La mise en place du système des tickets de rationnements, censés approvisionner en denrées de première nécessité telles que le pain, la viande ou le sucre, ne suffit pas à pallier les besoins des familles, surtout en milieu urbain.
Les files d’attente devant les magasins sont longues, et bien souvent le résultat nul…
Dans les campagnes, le manque, bien que réel, se fait tout de même moins sentir car depuis toujours, on vit pratiquement en autarcie : culture potagère, élevage de volailles et de lapins, cueillette, chasse, culture des céréales…
La solidarité y est aussi plus forte du fait de la proximité villageoise : on ne se garde pas de venir en aide à son voisin ou aux membres de sa famille.
File d'attente devant les magasins...
Les femmes, qu’elles résident en ville ou en milieu rural, sont au cœur de cette économie domestique puisque ce sont elles qui ont la gestion de tout ce qui a trait à la maison.
Beaucoup ne peuvent par ailleurs compter que sur elles-mêmes, leur mari ayant été fait prisonnier et envoyé en Allemagne.
Elles doivent développer toutes sortes de stratégies pour économiser, faire durer, créer du neuf avec de l’ancien et parfois recourir au marché gris ou au troc.
Parallèlement, heureusement pour certaines d’entre elles, face à l’absence masculine et au manque général de main-d’œuvre, la loi de 1940 interdisant le travail des femmes mariées est levée en septembre 1942.
L’idéal vichyste, on le voit, est donc très éloigné des réalités quotidiennes de la majorité des Français, qui ont bien autre chose à penser que de répondre aux exigences idéologiques d’un régime qui, s’ils ne s’y opposent pas un minimum, ne ferait que les pousser à encore plus de restrictions.
Et, en effet, les contestations ne tardent pas à apparaître.
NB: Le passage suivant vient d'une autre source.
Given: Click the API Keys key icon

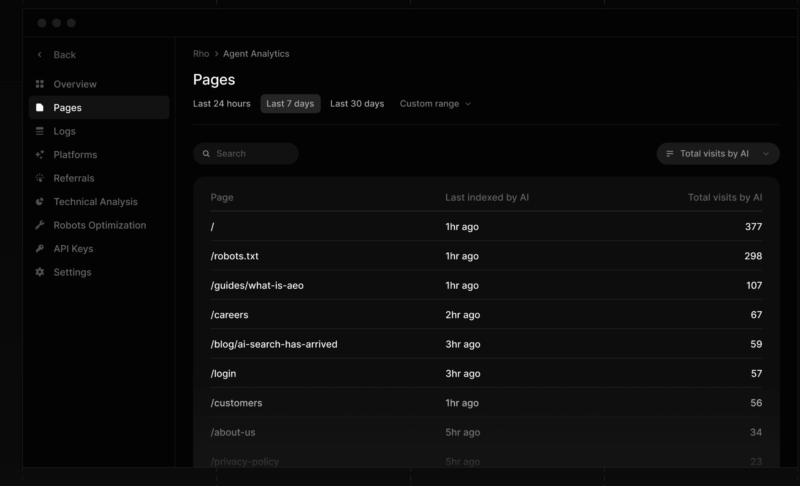Looking at the screenshot, I should pyautogui.click(x=40, y=249).
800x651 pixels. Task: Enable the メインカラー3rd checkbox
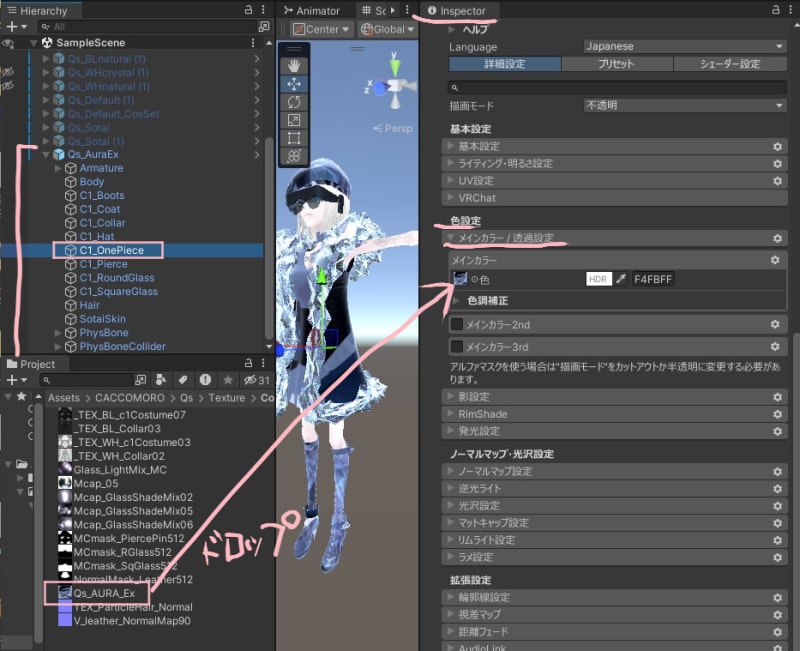[457, 346]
Ce sont les femmes qui, en premier, « montent au front » :
elles sont très nombreuses, dès 1940 et dans la France entière, à manifester dans la rue à cause de la pénurie alimentaire.
Elles n’hésitent pas à se rendre devant les mairies et les préfectures pour afficher ouvertement leur mécontentement et demander le déblocage des stocks de denrées.
Au début, elles ont souvent gain de cause. Mais dès l’hiver 1941-1942, Vichy prend des mesures punitives : les arrestations et les internements se multiplient. Ces moyens mis en œuvre pour étouffer ces rassemblements ne sont pas anodins : derrière ces femmes se cache l’un des plus grands ennemis du régime de collaboration, le Parti Communiste.
C’est en effet lui, par le biais de ses militantes les plus actives et un presse clandestine, qui organise ce que l’on appelle
« les manifestations de ménagères ».
Les communistes, dont le but est de donner naissance à un mécontentement populaire général et de grande ampleur contre l’Etat vichyssois, ont effectivement bien ciblé en s’adressant aux femmes : elles représentent un potentiel d’action non négligeable puisque, comme nous l’avons vu, elles sont les premières concernées par le manque.
Ces cortèges de femmes défilant dans la rue ne dénoncent donc pas seulement les difficultés du quotidien, elles remettent fortement en question la collaboration avec l’Allemagne nazie.
L’implication des femmes dans les manifestations de ménagères
(qui est déjà un acte fort d’opposition en soi) va, pour certaines d’entre elles, représenter un véritable tremplin pour intégrer la Résistance.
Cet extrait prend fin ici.